- 4 cups Fritos
- 2–3 cups Peanut Butter Caramel Sauce, warmed
- 10 strips CRISPY bacon, chopped or crumbled
- 2 cups milk chocolate, chopped
- 2 cups dark chocolate, chopped
- Line a 15×10” jelly roll pan with foil.
- Lightly spray.
- In a double boiler over simmering water (ensuring that the bottom of the top pan doesn’t touch the water in the bottom pan) melt the chocolate until smooth and creamy.*
- Pour all but 1 cup of chocolate into the pan.
- Gently spread even.
- Place the pan in the fridge for 10 minutes.
- Remove the pan (the chocolate should not be all the way set – just slightly firm.
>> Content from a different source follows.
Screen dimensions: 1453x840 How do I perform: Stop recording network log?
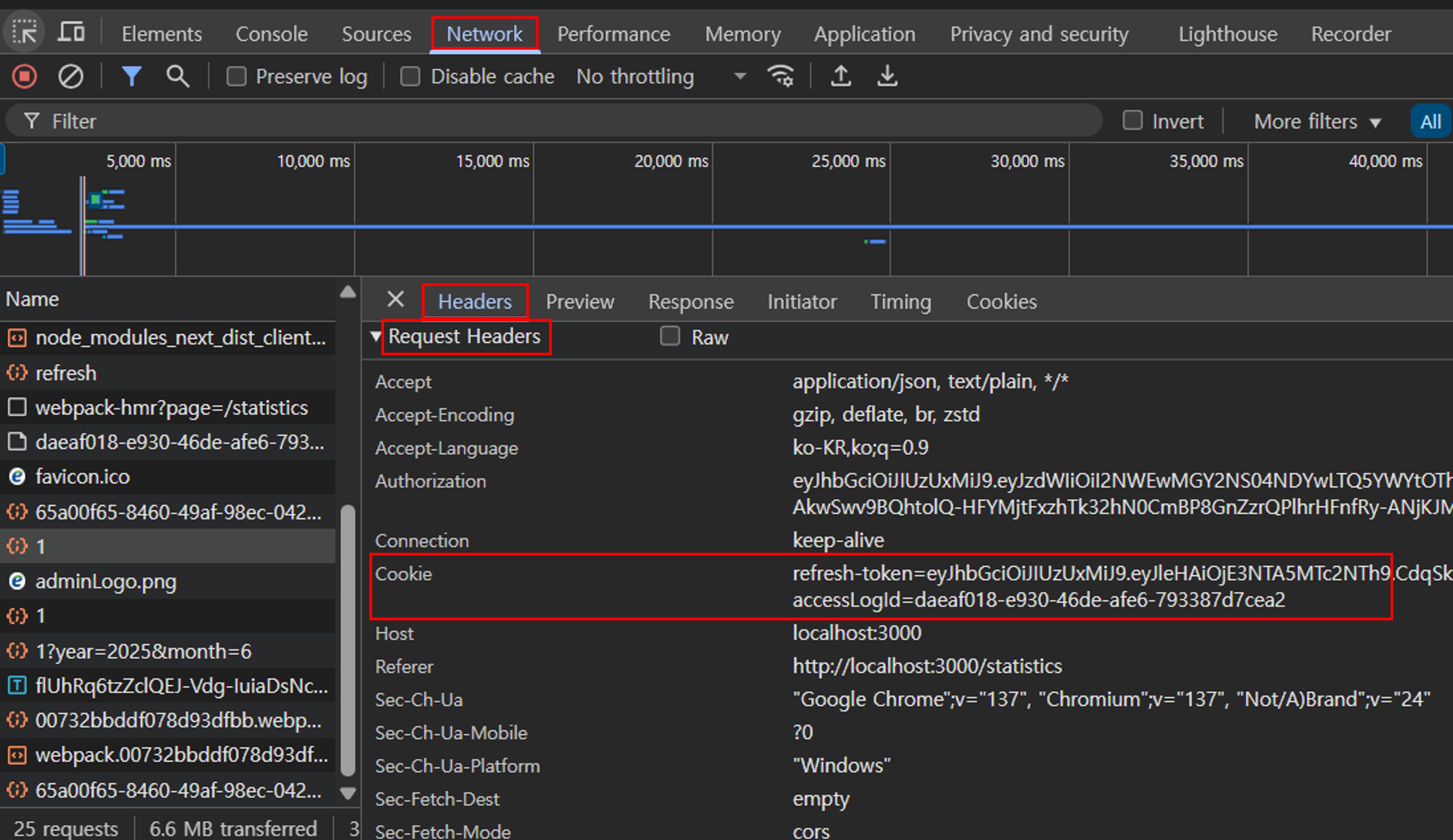pos(24,76)
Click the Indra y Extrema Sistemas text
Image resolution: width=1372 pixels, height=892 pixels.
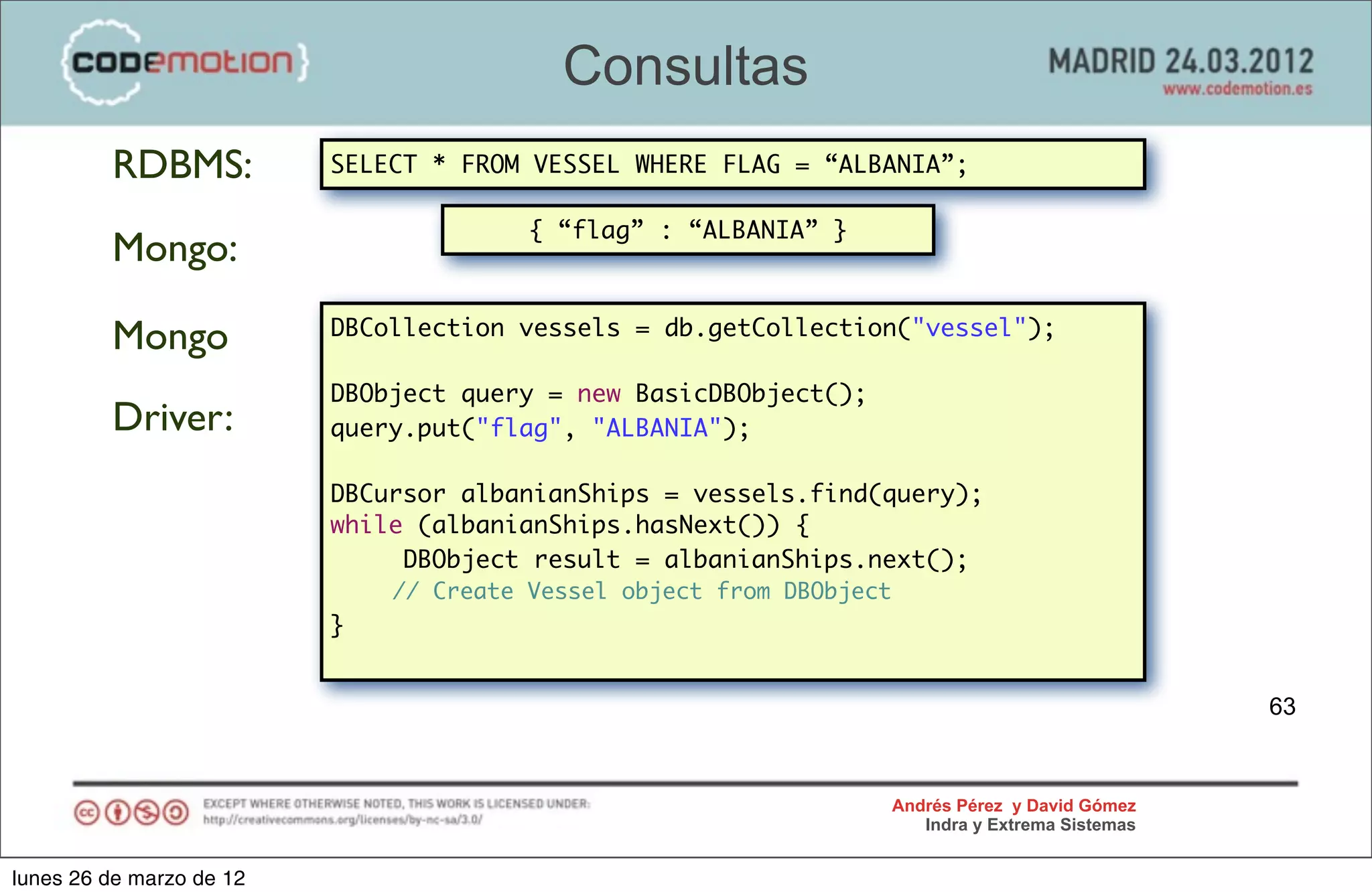[1030, 825]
- Sprinkle on 2 cups of Fritos and half of the bacon.
- Pour the Peanut Butter Caramel Sauce over top trying to cover everything.
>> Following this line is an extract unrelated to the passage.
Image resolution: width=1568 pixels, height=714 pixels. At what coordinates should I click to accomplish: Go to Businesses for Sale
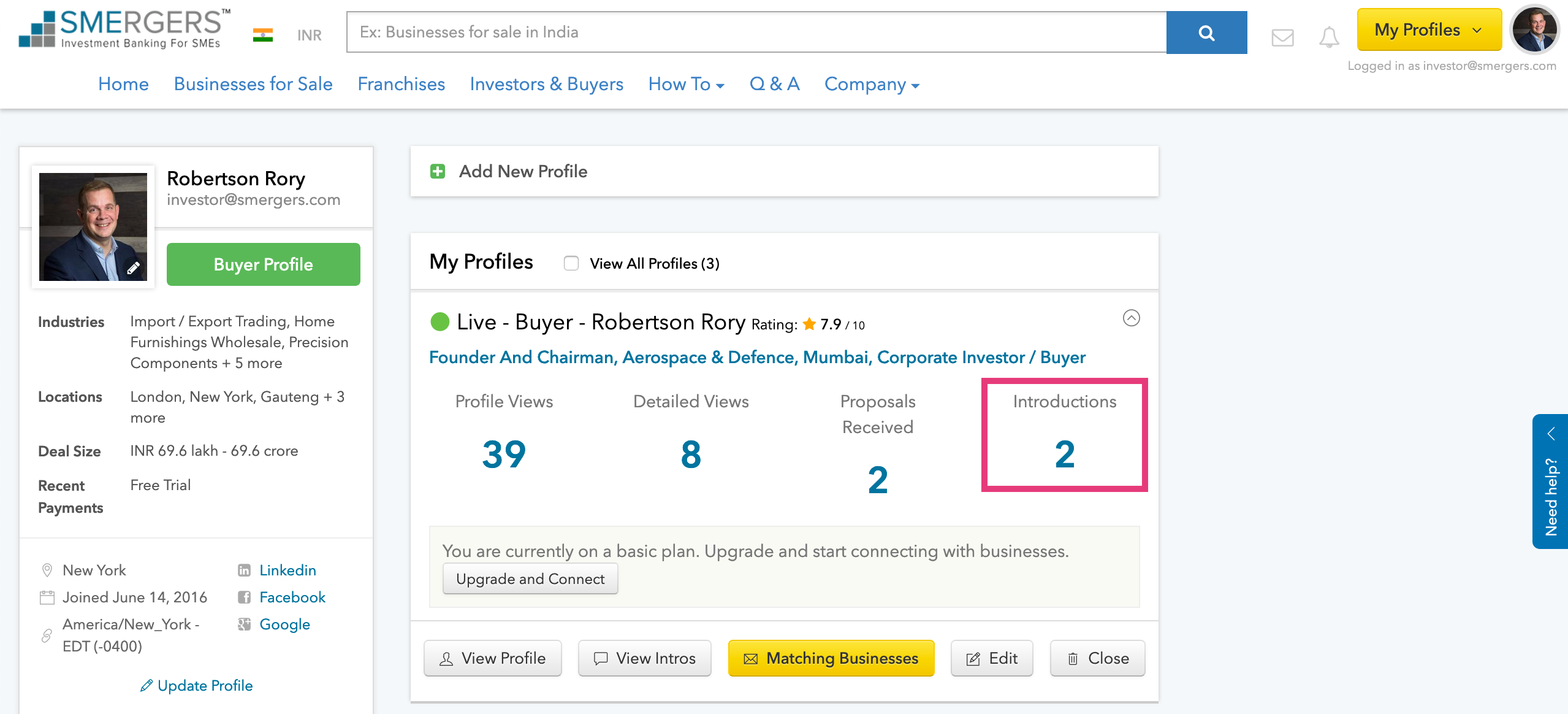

- Top with the remaining Fritos, bacon and drizzle on the remaining chocolate sauce.
- Chill in the fridge for at least 1 hour or until the chocolate is firm and hard.
- Place the ‘brick’ onto a large cutting board and with a very sharp knife, cut into bite sized pieces.
- Store in the fridge in an air tight container.
Alternatively, you can melt the chocolate in the microwave in 30 second increments. Melt it in a glass bowl.